Anthropic found features for:
- Biosafety-related content
- Criminal and dangerous content
- Code backdoors
- Manipulation and power-seeking concepts
Source: Scaling Monosemanticity
For audit purposes, this answers: “Does the model know how to do this, even if it currently refuses?“
2. Safety mechanism verification
If a safety finetune is supposed to prevent certain outputs, interpretability can show whether the training actually suppressed the relevant features or just added a surface-level refusal pattern.
This is the difference between “the model says no” and “the internal mechanism for that behavior is weakened.”
3. Bias mapping
Anthropic reported features for gender bias in professions. With interpretability tools, an audit can identify which features encode bias, measure their activation strength, and track whether mitigation reduces them at the representation level, not just at the output level.
How this connects to the EU AI Act
The EU AI Act does not require mechanistic interpretability by name. But several provisions create transparency and documentation obligations where interpretability evidence is directly useful:
| AI Act requirement | What interpretability provides |
|---|---|
| Art. 11: Technical documentation | Internal analysis of model behavior, known failure modes, documented features |
| Art. 13: Transparency | Evidence of what the model represents internally, not just what it outputs |
| Art. 15: Accuracy, robustness | Internal mechanism analysis beyond external benchmarks |
| Art. 9: Risk management | Identification of latent capabilities (deception, bias, dangerous content) as risk factors |
The European Commission’s FAQ on transparent AI systems tasks the Commission with guidelines and a Code of Practice for transparent generative AI systems. Interpretability evidence fits naturally into this framework.
Practical limitations
| Limitation | Impact on audits |
|---|---|
| Feature coverage is incomplete | Anthropic says discovered features are a small subset of all concepts. An audit cannot claim full coverage |
| Circuit-level analysis is still early | Finding a feature does not explain how it causes output. Causal chains are partially mapped at best |
| Scaling cost is high | DeepMind’s Gemma Scope used ~15% of training compute and stored 20 PiB of activations. Not every team can run this |
| Explanations can be unstable | A 2025 NeurIPS paper on falsifying SAE explanations shows some interpretations are fragile |
What this means for engineering teams
If you operate AI systems that fall under regulatory scrutiny, interpretability evidence is not a legal requirement today, but it is becoming a credibility advantage.

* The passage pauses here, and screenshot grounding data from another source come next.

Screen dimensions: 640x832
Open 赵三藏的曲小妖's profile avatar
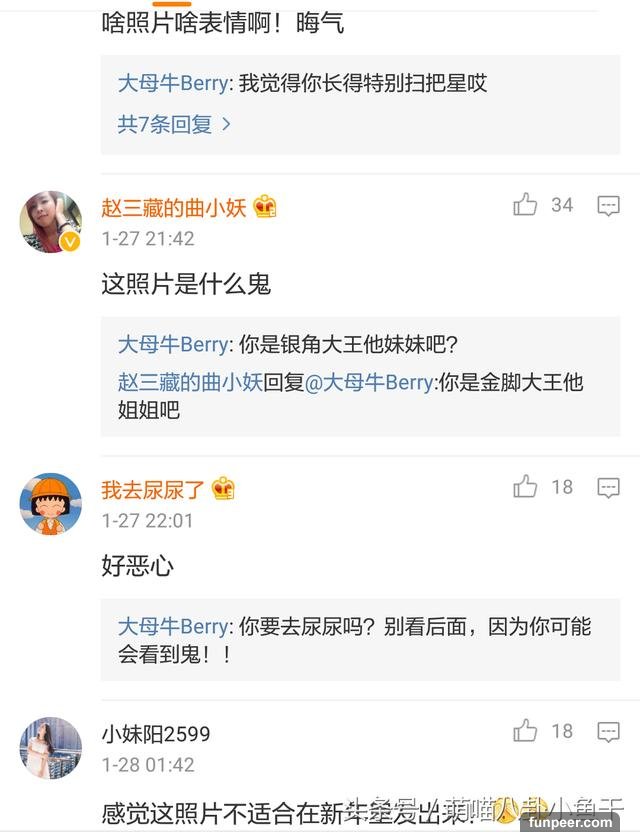pyautogui.click(x=51, y=222)
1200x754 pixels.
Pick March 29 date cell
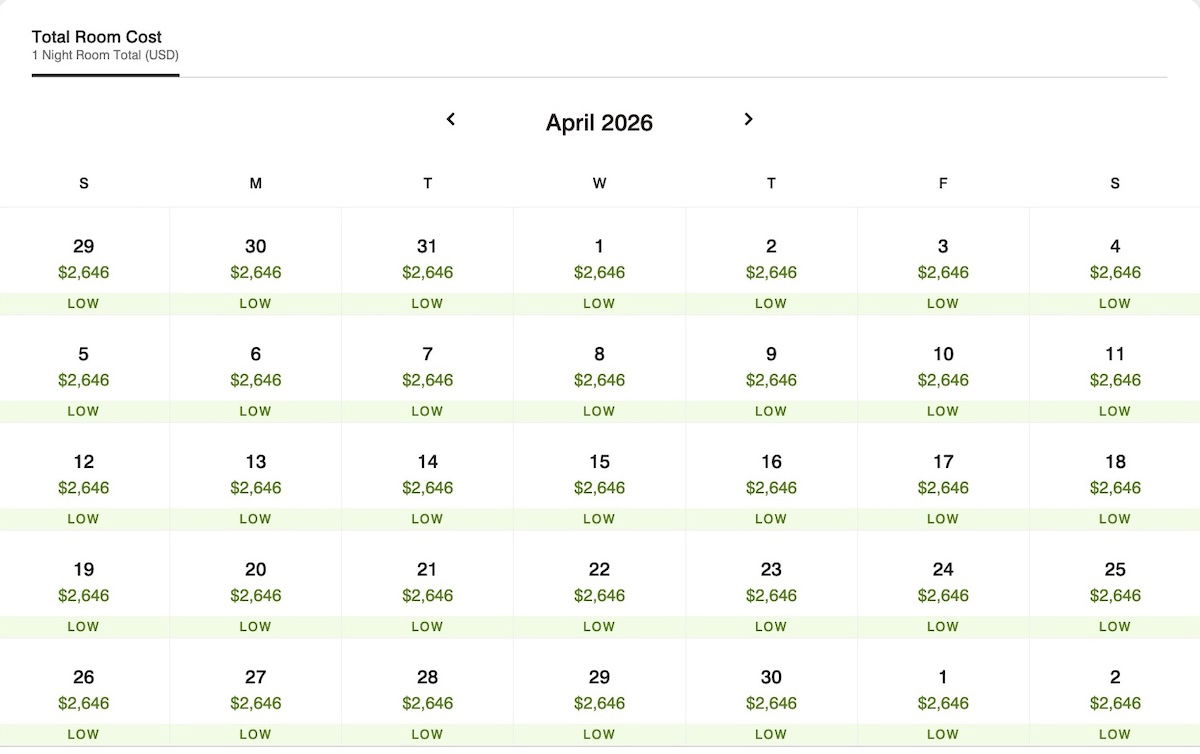[x=84, y=262]
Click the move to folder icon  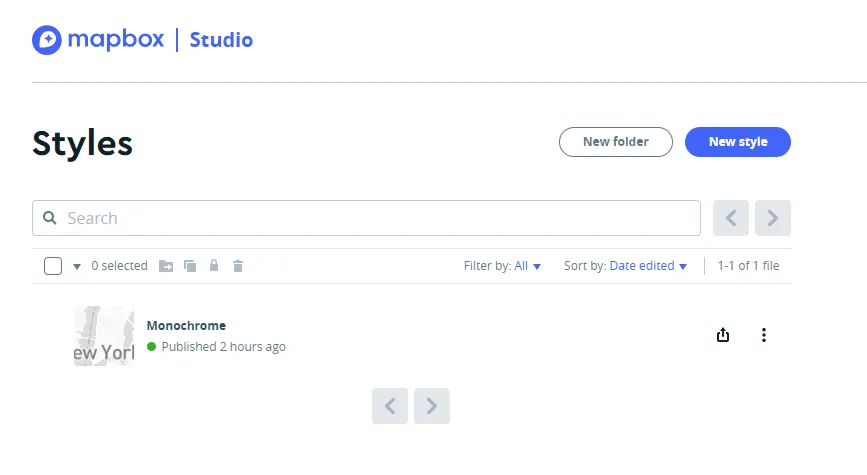click(x=166, y=266)
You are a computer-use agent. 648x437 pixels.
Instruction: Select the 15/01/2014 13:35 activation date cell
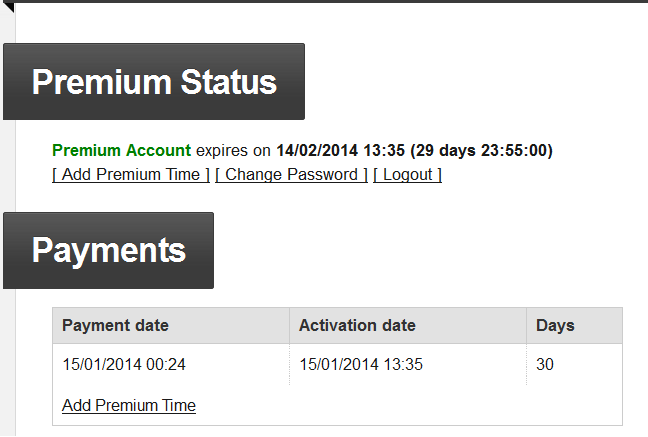tap(408, 364)
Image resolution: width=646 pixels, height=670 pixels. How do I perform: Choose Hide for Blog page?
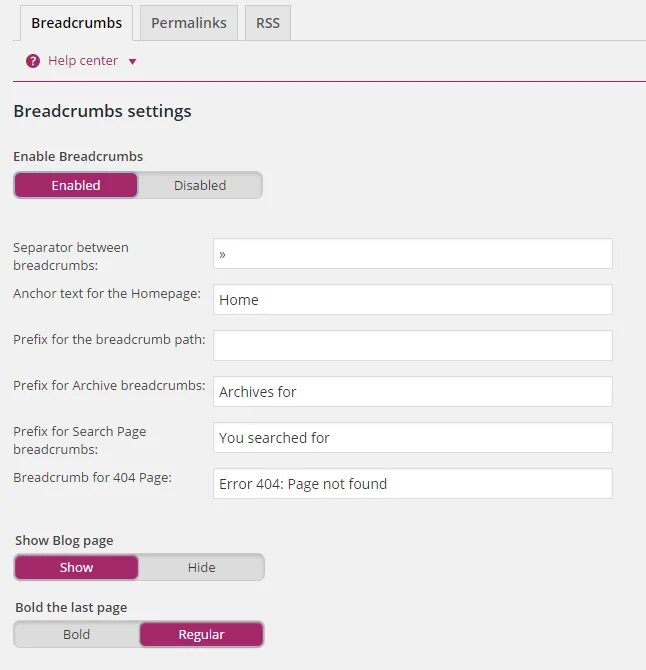pyautogui.click(x=201, y=567)

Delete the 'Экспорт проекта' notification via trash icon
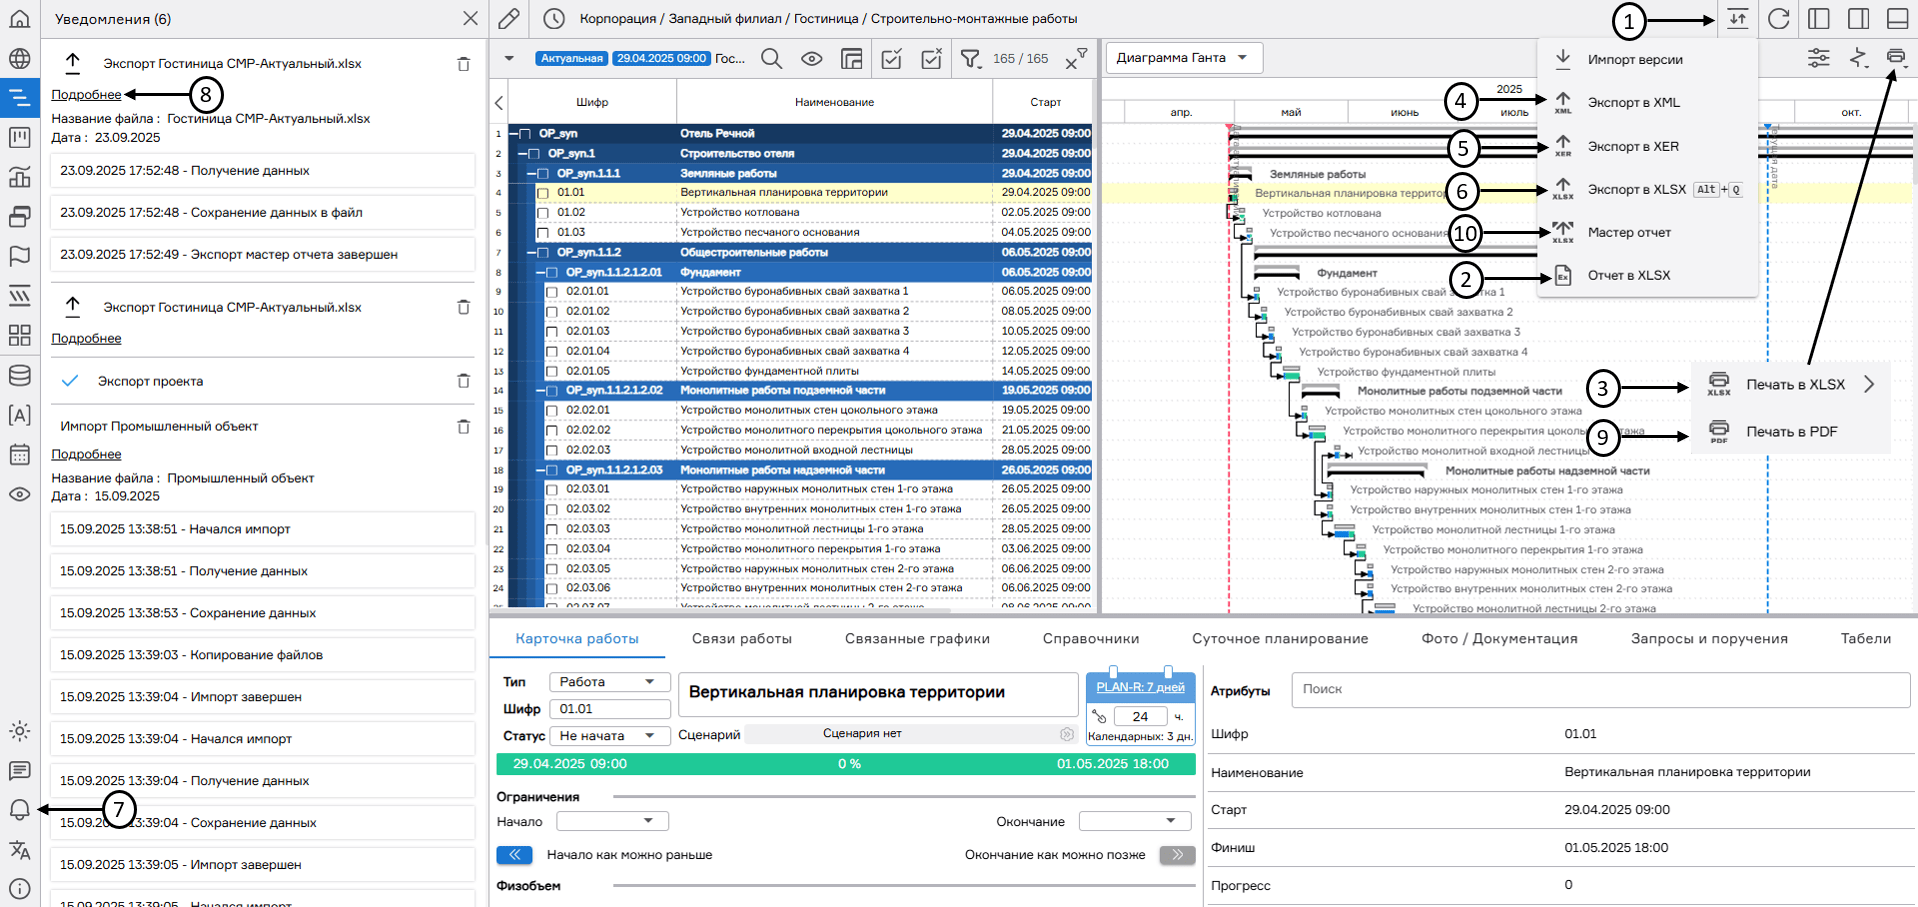pyautogui.click(x=463, y=381)
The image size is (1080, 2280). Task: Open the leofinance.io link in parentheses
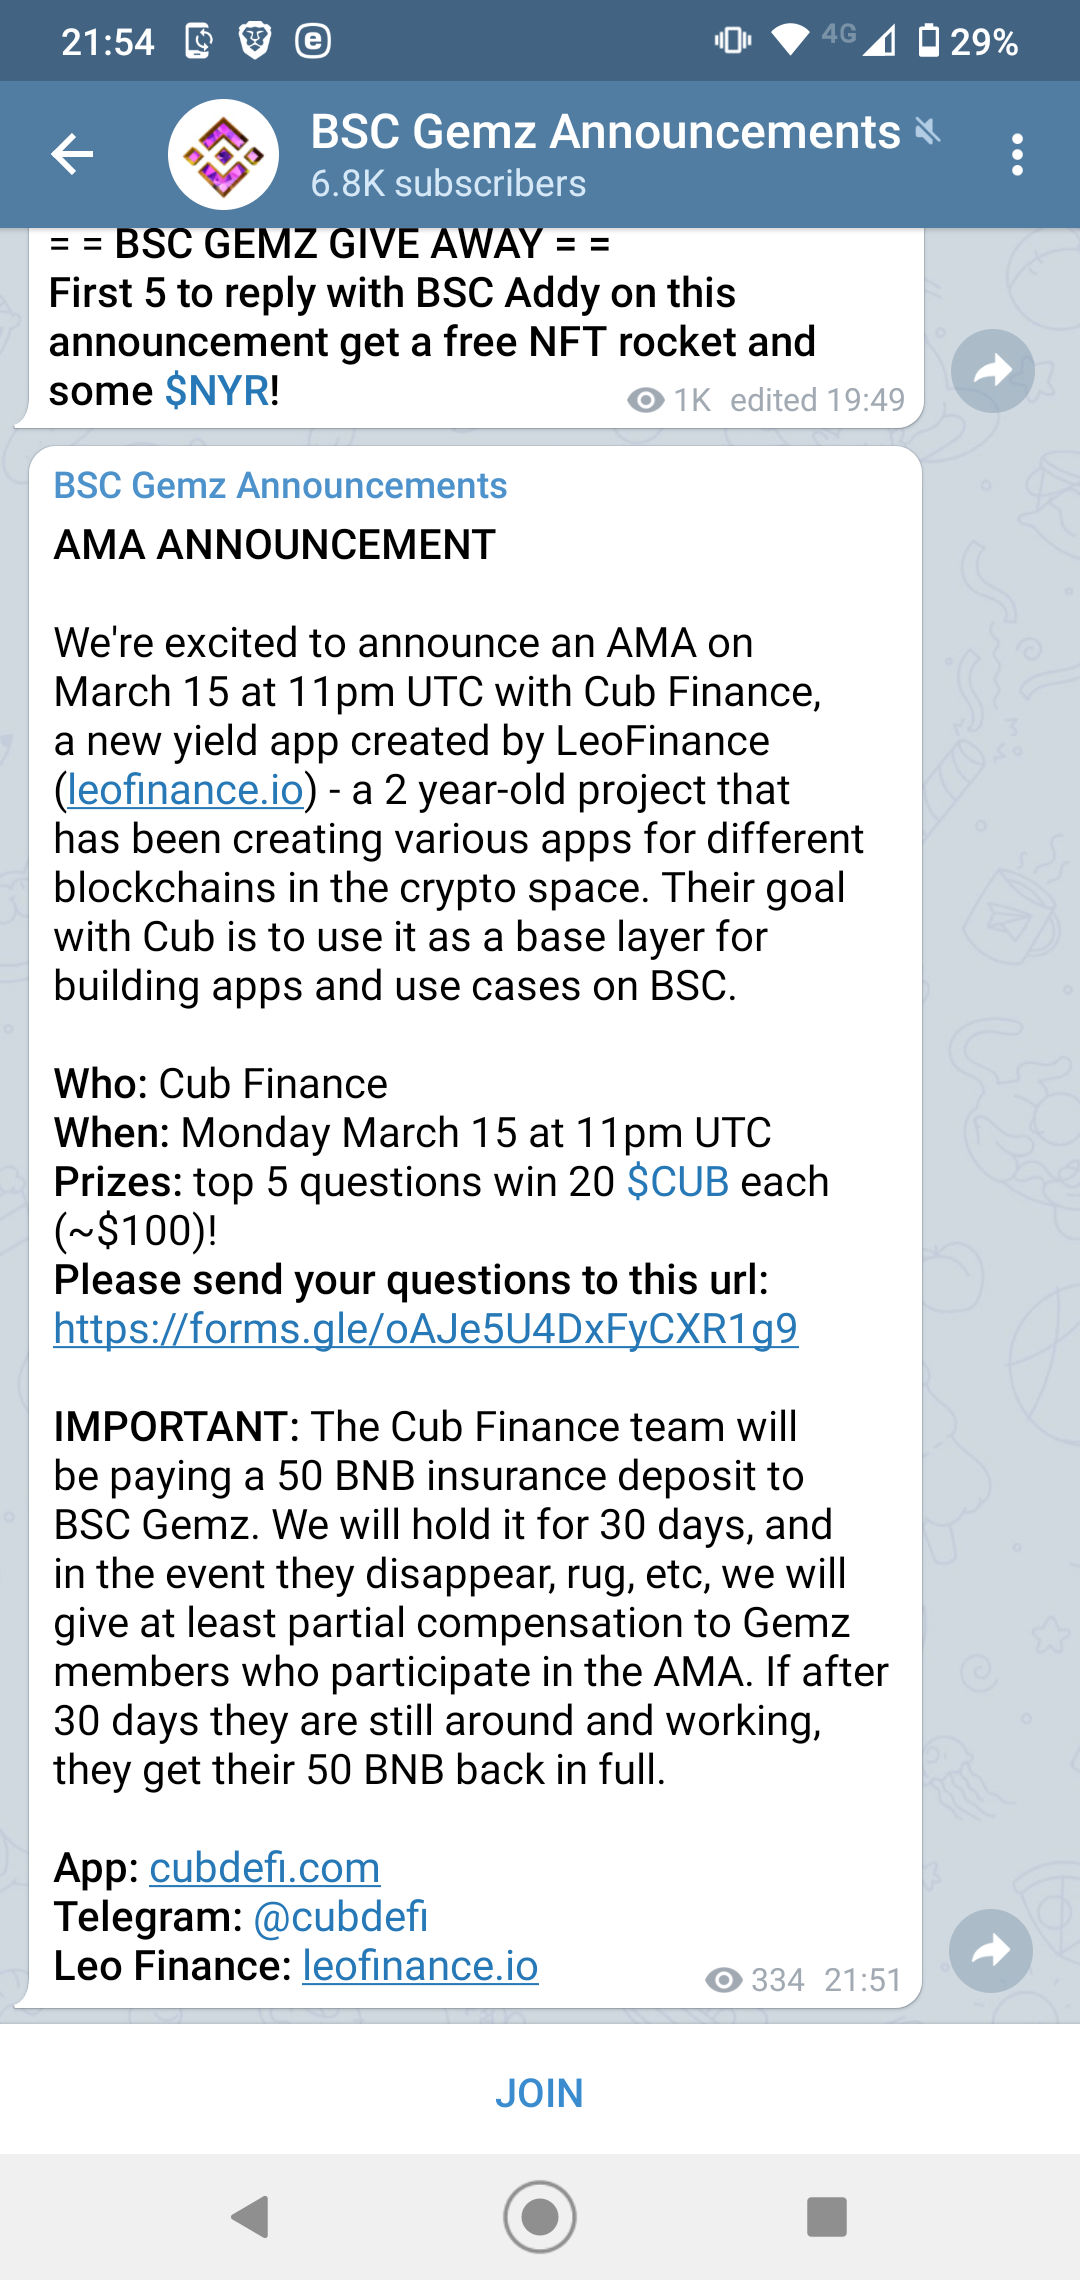[x=186, y=790]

A team that can say “we inspected the model’s internal features for bias and found X, and our mitigation reduced activation by Y%” has a stronger audit story than a team that only ran a benchmark.
Practical steps:
| Step | Action |
|---|---|
| 1 | Identify which of your AI systems are high-risk or may face regulatory review |
| 2 | For those systems, document whether interpretability tools are available for the model you use |
| 3 | Run SAE-based feature inspection on safety-relevant categories (bias, toxicity, deception) |
| 4 | Include interpretability findings in your technical documentation (Art. 11) |
| 5 | Track feature activation changes across model updates and finetuning rounds |
Interpretability is not a compliance checkbox. But it is a tool that makes your audit evidence materially stronger.
The models we deploy are no longer fully opaque. The question is whether your governance process has caught up to that fact.